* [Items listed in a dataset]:

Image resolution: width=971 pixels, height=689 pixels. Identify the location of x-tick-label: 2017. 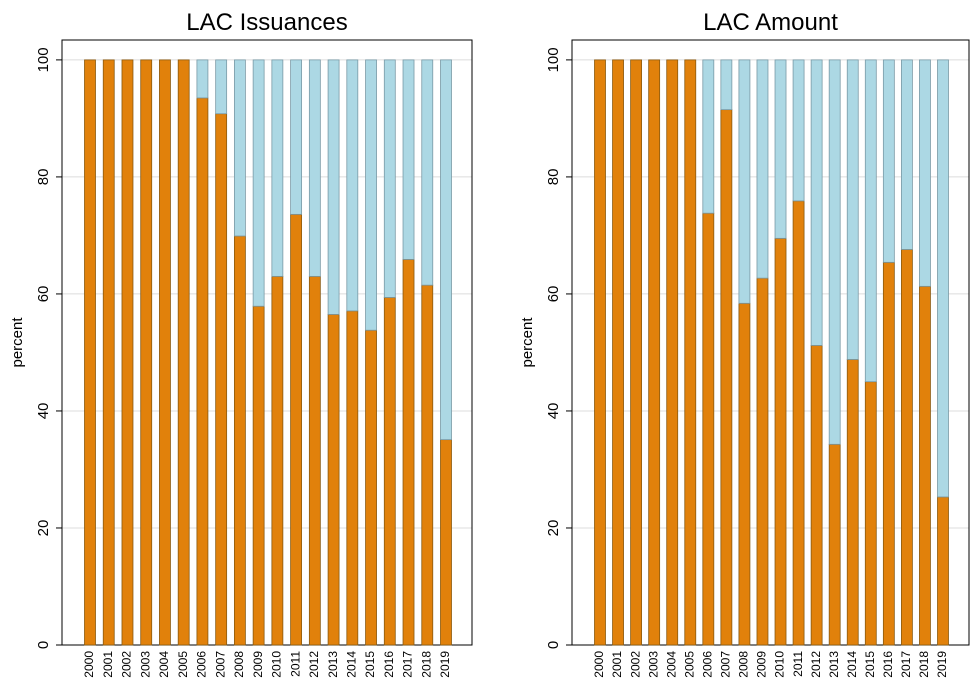
(408, 664).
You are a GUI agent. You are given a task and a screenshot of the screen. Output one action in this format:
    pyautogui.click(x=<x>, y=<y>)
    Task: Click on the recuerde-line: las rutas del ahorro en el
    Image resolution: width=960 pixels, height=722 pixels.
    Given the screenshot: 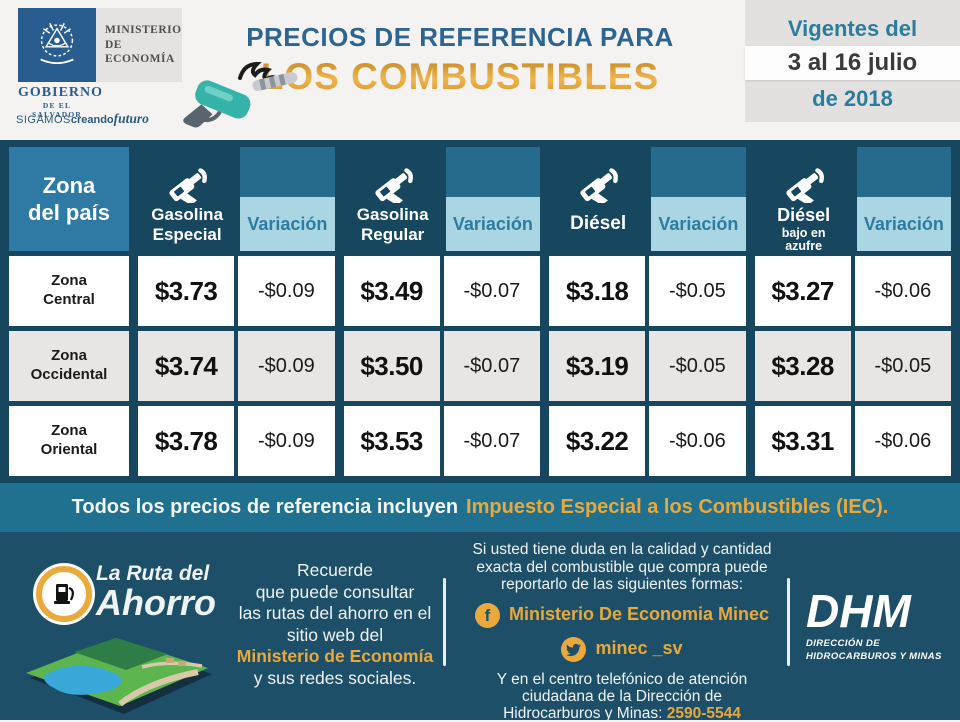 What is the action you would take?
    pyautogui.click(x=335, y=613)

* [Assignment]:
Switch "Identify" to "Locate" in the listing from its start to the line with "(408, 664).", and reproduce those lines with no other change. Omit the picture from your output.

* [Task result]:
Image resolution: width=971 pixels, height=689 pixels. Locate the location of x-tick-label: 2017. 
(408, 664).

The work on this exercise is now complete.